Chào các bạn! Vì nhiều lý do từ nay Truyen2U chính thức đổi tên là Truyen247.Pro. Mong các bạn tiếp tục ủng hộ truy cập tên miền mới này nhé! Mãi yêu... ♥

Chapter 3


Jake menekan tombol play pada radionya setelah pria itu meletakkan kaset pertama ke bagian pemutar kaset. Dua buah lingkaran di tengah kaset berputar, pita-pita di dalam kaset mulai bergerak, menghasilkan suara yang Jake kenal betul.

"Hei, Jake." ujar Rose lembut. "Well, Jake, ada beberapa hal yang sangat penting yang harus aku sampaikan kepadamu. Kumohon dengarkan aku Jake, karena ini sangat penting."

Kerutan muncul di dahi Jake. Dia sama sekali tidak punya petunjuk mengenai hal penting yang akan dibahas oleh Rose. Rose tak pernah seperti ini, mengirim paket anonim aneh tanpa penjelasan apa pun –abaikan note kecil yang sama sekali tak membantu– kepada Jake.

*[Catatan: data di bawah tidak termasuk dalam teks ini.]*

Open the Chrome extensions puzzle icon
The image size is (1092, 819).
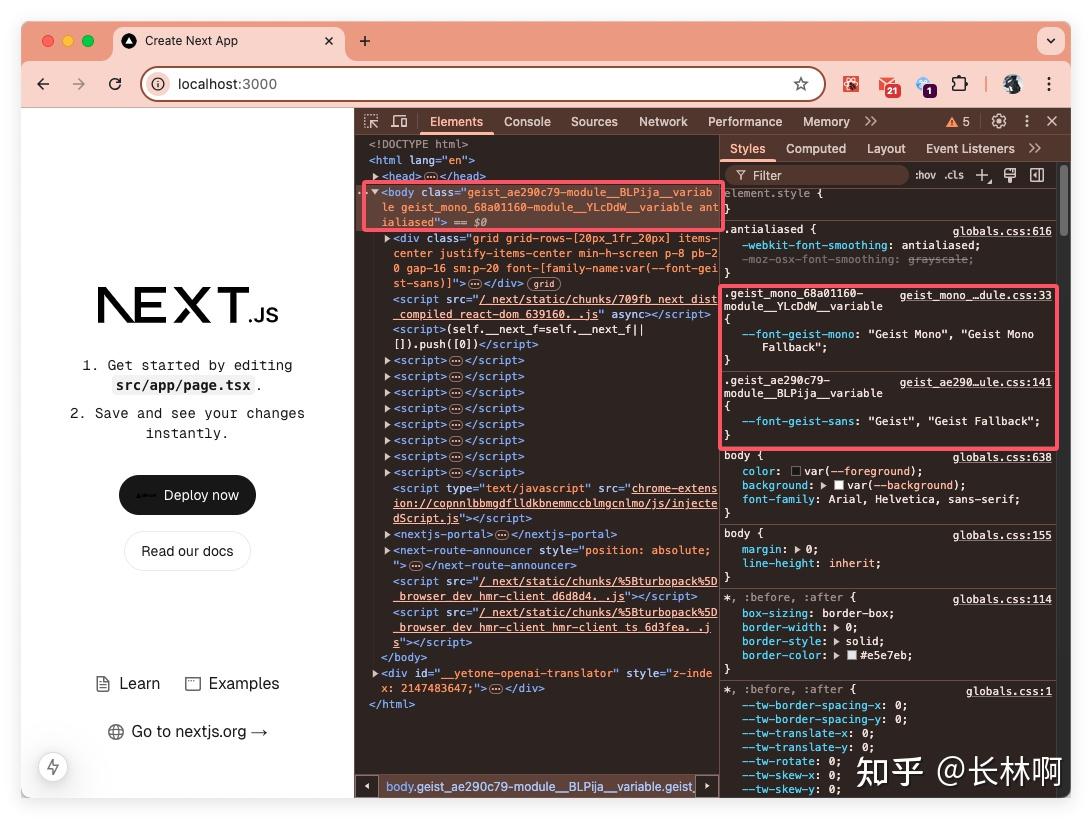click(960, 84)
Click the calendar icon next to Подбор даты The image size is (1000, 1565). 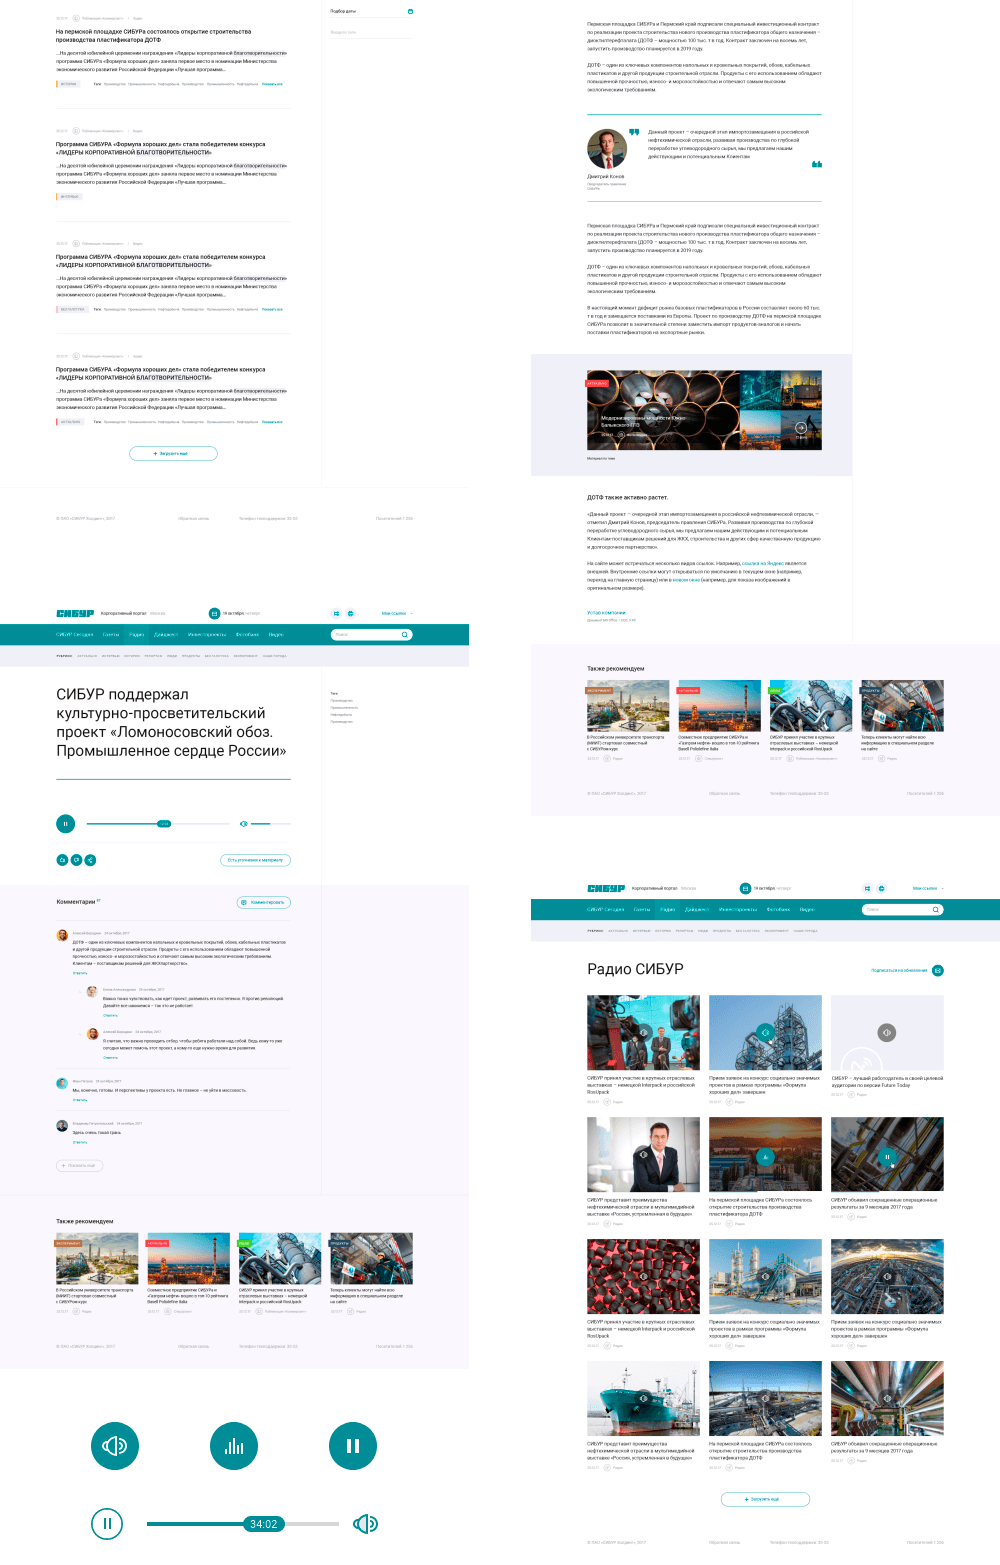(410, 11)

Mereka hanya ... berbicara. Yeah, Jake dan Rose selalu membicarakan masalah mereka secara terbuka. Tidak ada rahasia. Tidak ada kebohongan. Jake memercayai Rose sebanyak dia percaya pada dirinya sendiri.

"Kau ingat pertemuan pertama kita?" Suara Rose mengalir dari untaian pita-pita cokelat di dalam kaset. Suara itu mampu membawa kembali kenangan Jake ke dua tahun silam. Tepatnya, ketika mereka pertama kali bertemu.


...


Saat itu musim semi. Pertengahan bulan Mei, di mana udara masih cukup dingin untuk mengenakan summer dress putih selutut yang berbahan katun. Tetapi, di sanalah ia, seorang wanita muda yang tengah berbicara dengan wanita lain di balik konter. Surai hitam sepunggung yang kontras dengan dress yang dipakai wanita itu menarik perhatian Jake.

Ketika wanita itu berbalik, pandangan mereka bertemu. Jake memandang langsung ke iris cokelat terang yang mampu menghipnotisnya hingga ia terlihat seperti pria bodoh. Terpaku karena seorang wanita di siang bolong. Benar-benar memalukan.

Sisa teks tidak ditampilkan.